* _TE LEZEN TEKST_

Jay Kaplan liet zien hoe bij de niet dominante (subordinate) apen in a stabiele dominantie hierarchie als gevolg van de stress de bloedvaten gaan dichtslibben. Als deze apen bètablokkers (onderdrukken sympatische activiteit) kregen, was er geen dichtslibben van de vaten. Betablokkers zijn uiteindelijk niet de oplossing want ze hebben op termijn flinke nadelen voor o.a. de hersenen.
In een onstabiele dominantie hierarchie zien we juist het dichtslibben bij de dominante apen. Kaplan liet zien dat dit dichtslibben zelfs gebeurde bij apen die een laag vet dieet volgde. Ongezonde voeding en ook medicatie die bestaat uit cortisol/glucocorticoiden doet de kans nog verder toenemen.

Als atherosclerotische afzettingen de bloeddoorstroming naar onderste deel van het lichaam gaat blokkeren ontstaat er claudicatie. De benen en borst worden pijnlijk als gevolg van een gebrek van zuurstof en glucose als je loopt. Als een deel van de afzetting afbreekt is er sprake van trombose. Dit kan de hartvaten afsluiten bij een hartinfarct of een bloedvat in de hersenen afsluiten (herseninfarct).

Bij chronische stress neemt ook de kans op diabetes toe omdat cortisol er voor zorgt dat de insulinereceptoren op de lichaamscellen ongevoeligheid voor insuline worden. Glucose neemt vervolgens toe in het bloed en de alvleesklier gaat nog meer insuline aanmaken. Overgewicht en ongezonde voeding hebben ook een bijdrage aan de insulineongevoeligheid.

Glucocorticoiden (o.a. cortisol) zorgen ook voor de volgende effecten:
1. activatie van neuronen in de hersenstam die het sympathisch zenuwstelsel verder
    opjagen
2. verhogen van effect van adrenaline en noradrenaline op de hartspier

McEwen bespreekt de evolutie van de vagale rem (de theorie van Porges) die in 3 stappen tot stand kwam.

* _FRAGMENT UIT DATASET_
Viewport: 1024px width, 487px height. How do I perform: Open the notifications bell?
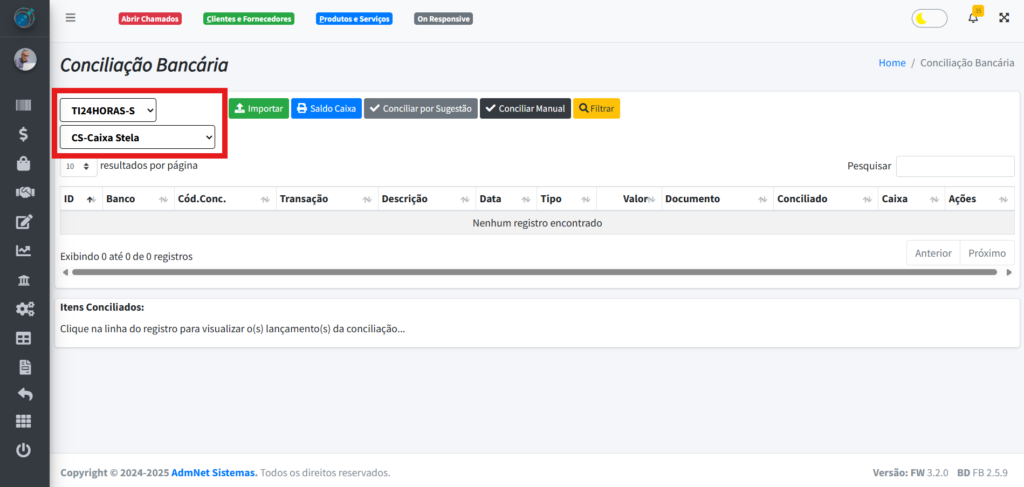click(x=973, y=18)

==

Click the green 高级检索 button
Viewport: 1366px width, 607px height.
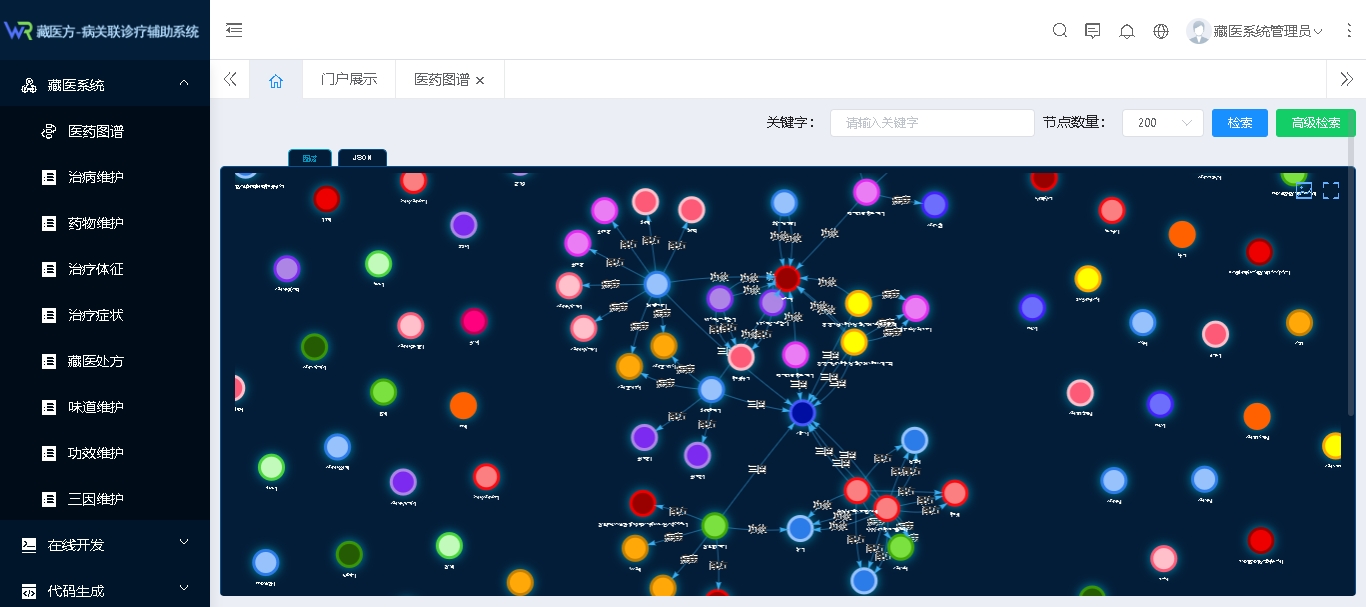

* _OPDRACHTEN_
(a) Wat gebeurde er met de bloedvaten van de niet-dominante apen die bètablokkers kregen, volgens de tekst over stress en vaatschade?
(b) Waarom neemt bij chronische stress de kans op diabetes toe, volgens de tekst over stress en vaatschade?

* _ANTWOORDEN PER OPDRACHT_
(a) Er trad geen dichtslibben van de vaten op.

(b) Cortisol maakt de insulinereceptoren op de lichaamscellen ongevoelig voor insuline. Daardoor stijgt de glucose in het bloed en gaat de alvleesklier nog meer insuline aanmaken.